Заметки парашютиста-испытателя - страница 39
С БОРТА СКОРОСТНОГО САМОЛЕТА
Работа, о которой шла речь в предыдущей главе, конечно, не могла быть ограничена только прыжками, носящими по сути дела ознакомительный характер. Нужно было не только узнать, как отражается увеличение скорости на парашюте и организме человека, но и найти наиболее правильные способы и методы вынужденного оставления скоростного самолета летчиком или другими членами экипажа. Если при скоростях полета, типичных для состояния авиации тридцатых годов, на прыжок надо было затрачивать определенное, подчас значительное усилие, то прыжки с боевых машин последующего времени, а тем более периода Великой Отечественной войны требовали не только силы, но и твердых практических навыков. Летный состав нашей авиации нуждался в тщательно проверенных методах и точных инструкциях по вынужденному оставлению подбитых в бою самолетов.
Повышенная скорость полета выдвинула перед нами, парашютистами-испытателями, важный вопрос. Было замечено, что в некоторых случаях экипажи самолетов стали опасаться прыжков с парашютом. И это опасение было не лишено некоторых, как казалось вначале, справедливых оснований, причем предметом, внушающим опасение, был, конечно, не парашют, в надежности которого летный состав не сомневался, а самолет.
Так, некоторым пилотам, летавшим на самолетах определенного типа, казалось, что, выпрыгнув из кабины, они неминуемо попадут под удар стабилизатора.
Естественно, что во время воздушного боя, когда, скажем, в результате попаданий вражеских снарядов самолет может оказаться охваченным пламенем, летчику некогда будет заниматься размышлениями — ударит его стабилизатором или нет. Надо оставить горящую машину немедленно. Однако же предубеждение, что его может задеть стабилизатором, затормозит действия летчика. Может пройти секунда, даже доля секунды, и удобный для спасительного прыжка момент будет упущен. Такой случай, пусть даже один на тысячу, заставил тщательно исследовать этот вопрос, а результаты исследования внедрить в практику. Пилот, спасая жизнь, должен оставить самолет уверенно, без опасения, что его заденет какой-либо частью своего самолета.
Этот и другие вопросы, связанные с вынужденным оставлением скоростного самолета, и должны были разрешить парашютисты-испытатели.

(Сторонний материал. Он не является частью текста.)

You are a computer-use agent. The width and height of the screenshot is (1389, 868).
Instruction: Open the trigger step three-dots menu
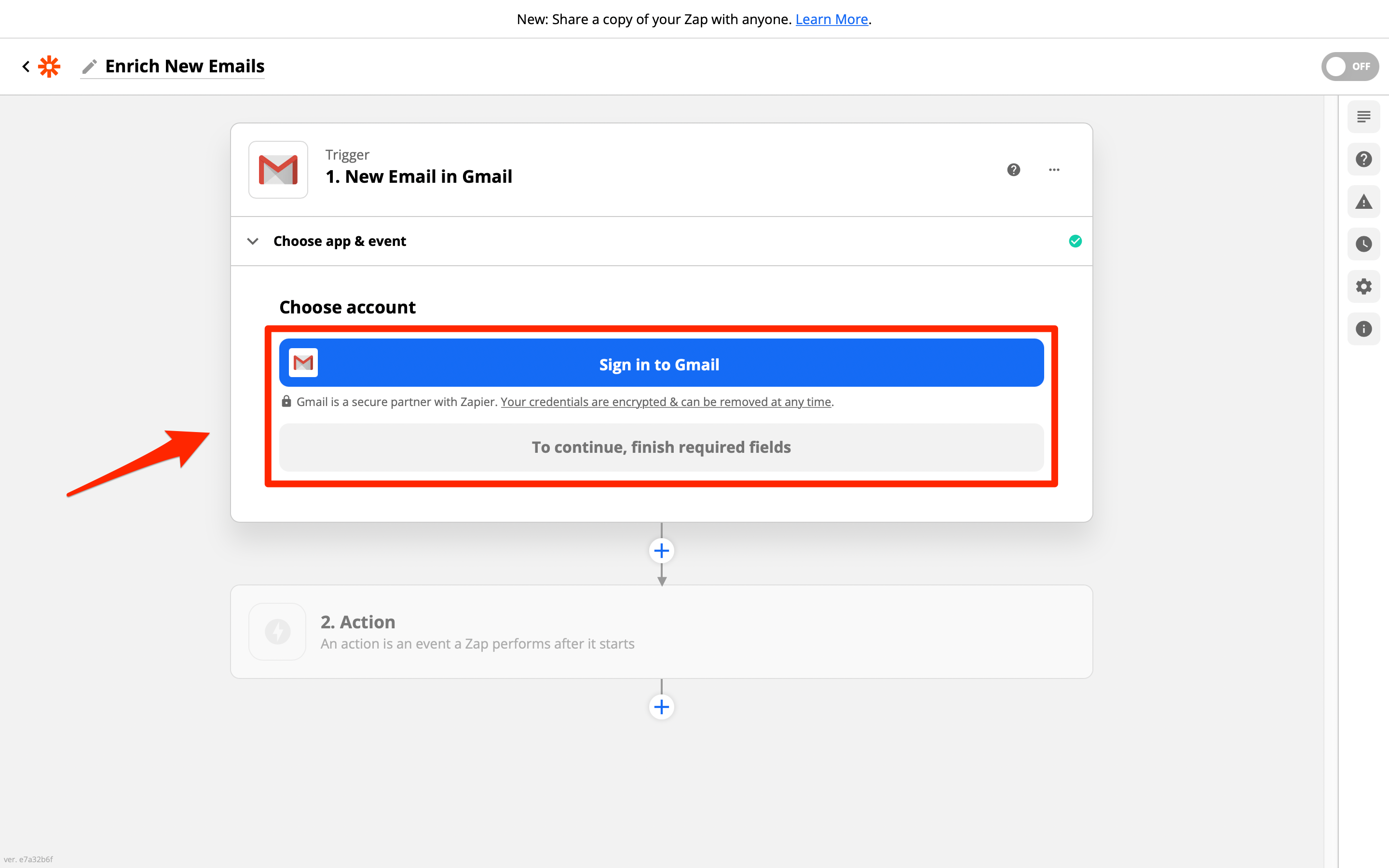pyautogui.click(x=1054, y=170)
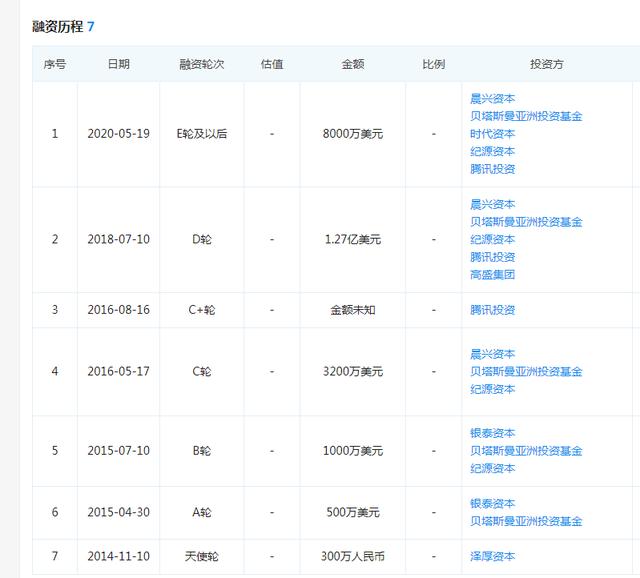Select the 1.27亿美元 amount cell
The width and height of the screenshot is (640, 578).
352,240
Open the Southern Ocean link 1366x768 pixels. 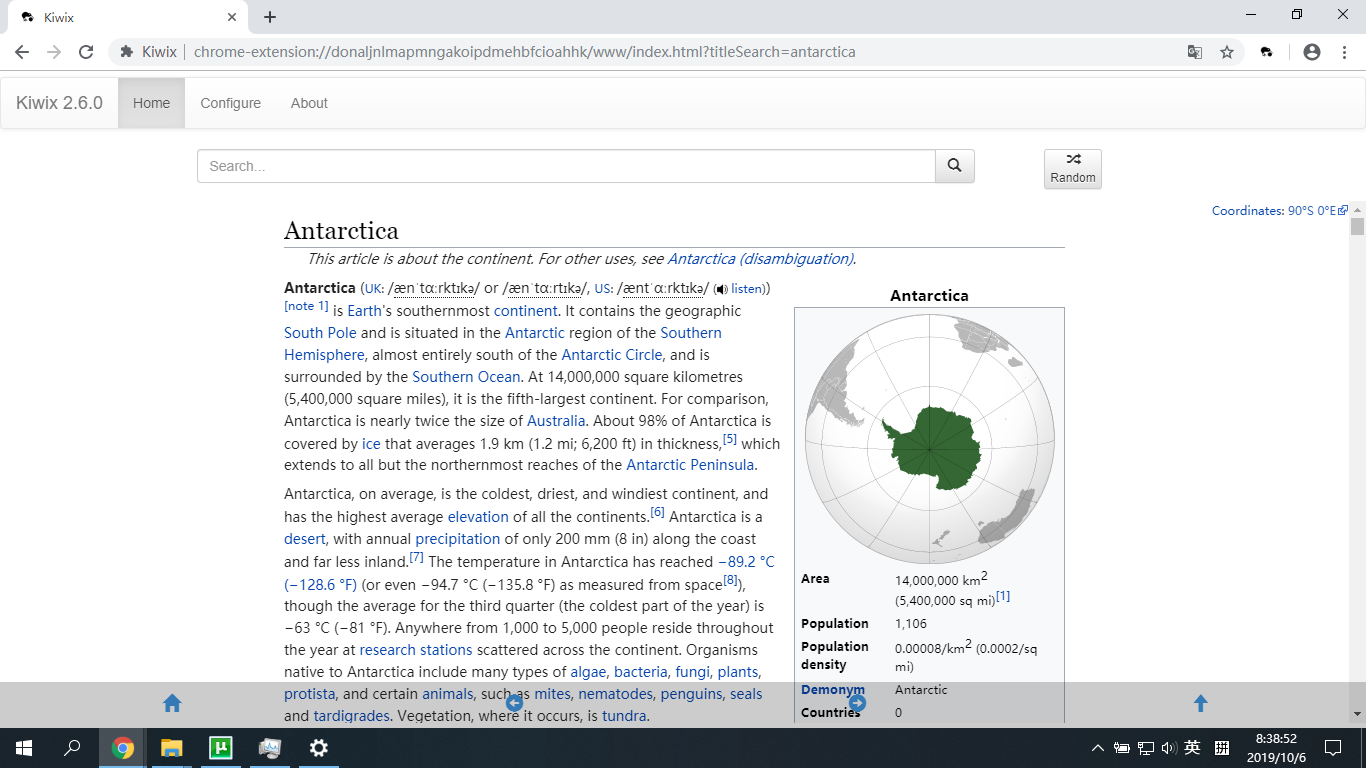pos(466,377)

Кстати, следует уточнить выражение «он оставил самолет». Эта фраза для каждого, мало знакомого с авиацией, звучит так же мирно, как, например, «он оставил зал собрания». Но для летчика, прибегнувшего к вынужденному прыжку с парашютом, обыденное «оставил» значит, что летчик пережил смертельную опасность, когда все возможности для спасения самолета и собственной жизни были исчерпаны, когда оставался единственный верный и последний шанс — прыжок с парашютом.
Наше поле деятельности расширилось еще больше — появился новый вид испытаний, так называемое «опрыгивание» самолета, т. е. выявление (путем выполнения прыжков) наиболее правильных методов и способов вынужденного оставления кабины самолета летчиком, штурманом, стрелком-радистом, бортмехаником и другими членами экипажа.
По «опрыгиванию» самолетов, как и всегда перед выполнением ответственных испытаний, теоретические расчеты были произведены большими знатоками парашютного дела инженерами А. Грызловым, В. Ровниным, И. Глушковым и другими.
Вспоминая те дни, мне хочется особо сказать об Анатолии Ивановиче Грызлове, человеке, который многие годы своей жизни посвятил делу развития отечественного парашютизма. Под его руководством парашютисты-испытатели, и я в том числе, провели много сложных и ответственных испытаний. Талантливый инженер Грызлов, возглавляя эти работы, дал «путевку в жизнь» многим новым конструкциям советских парашютов, парашютного снаряжения и различной парашютной аппаратуры.
Однако при «опрыгивании» самолетов теоретические расчеты, как оказалось, не имели решающего значения. Установить реальность опасности удара о стабилизатор при прыжке, найти лучшие методы вынужденного оставления самолета можно было только путем выполнения испытательных прыжков. Эти прыжки блестяще провели парашютисты-испытатели. Для выполнения их и понадобилось то «мастерство сознательного риска», о котором уже упоминалось выше.